April 25, 2011
Last August, we launched the Put Us to the Test 2010 challenge. High-difficulty engineering projects were submitted, and the 3 most challenging entries shared more than $25,000 in prizes. Today, we are happy to present the projects that were delivered to our winners.
Nothing is Impossible - The Walking Horse $20,000 grand prize winning project
The main goal of the "Walking Horse" ideaman Benjamin Julian was to build a mechanical horse that would faithfully reproduce the fluidity of the equine walk. In order to do that and in line with the budget allotted, Creaform's mechanical engineers started the project with a literature review on existing walking quadruped robots. They worked at developing the 3D model and full 2D drawings of a 1:10 prototype replica, as well as a complete bill of materials.
In short, the acrylic and aluminium prototype developed should be able to walk on a straight line while keeping its balance, and also turn to the left and right. While a living horse's leg has 8 degrees of freedom (DOF), the prototype's leg will have only 4 DOF to control in order to decrease the complexity level of the robot. Each degree of freedom will be controlled by a servomotor typically used in the radio control (RC) world. Moreover, another servomotor has been embedded in the structure to simulate the hip movement. All the servomotors are controlled by a servo controller programmed using the LynxmotionVisual Sequencer software to define the angular position of each joint in time.
According to Mr. Julian, his experience collaborating with Creaform's engineering was more than he ever could have asked for. "They were quite amazing to work with because there was never a question in mind that they knew exactly what they were doing. Their expertise in robotics and mechanical engineering allowed the mechanical walking quadruped to come to life because they went above and beyond with their efforts.
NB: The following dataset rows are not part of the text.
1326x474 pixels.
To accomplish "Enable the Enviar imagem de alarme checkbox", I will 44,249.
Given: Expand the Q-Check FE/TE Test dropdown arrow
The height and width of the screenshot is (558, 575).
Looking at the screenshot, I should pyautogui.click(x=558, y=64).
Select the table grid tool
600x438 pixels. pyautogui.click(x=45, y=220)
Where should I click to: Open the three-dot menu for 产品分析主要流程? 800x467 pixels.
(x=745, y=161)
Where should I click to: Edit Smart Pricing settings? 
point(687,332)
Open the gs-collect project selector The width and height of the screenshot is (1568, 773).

The team focused on delivering exactly what was needed during this early design phase, a digital model of the prototype, which will now be realized in 3D with an advanced CNC milling machine."
Watch the prototype in motion!
Consider it Done! - $2,000 prizes
FP Innovations's Aboriginal Totem Pole involved 3D scanning of an Aboriginal totem pole and post-treatment of the 3D file generated. Using the high accuracy data file obtained, the company carves reduced-scale totems using a 5-axis CNC machine. First Nations artists of Canada can market these small replicas and share their fascinating art with the population.
Lastly, Globe Composite Solutions' Hand-Made Diving Helmet project involved 3D scanning of the helmet fabricated, and reconstruction under CATIA to create a 3D file for manufacturing of an aluminum mould for ongoing production of the helmet, so as to replace the soft tooling currently used that require substantial maintenance and re-working.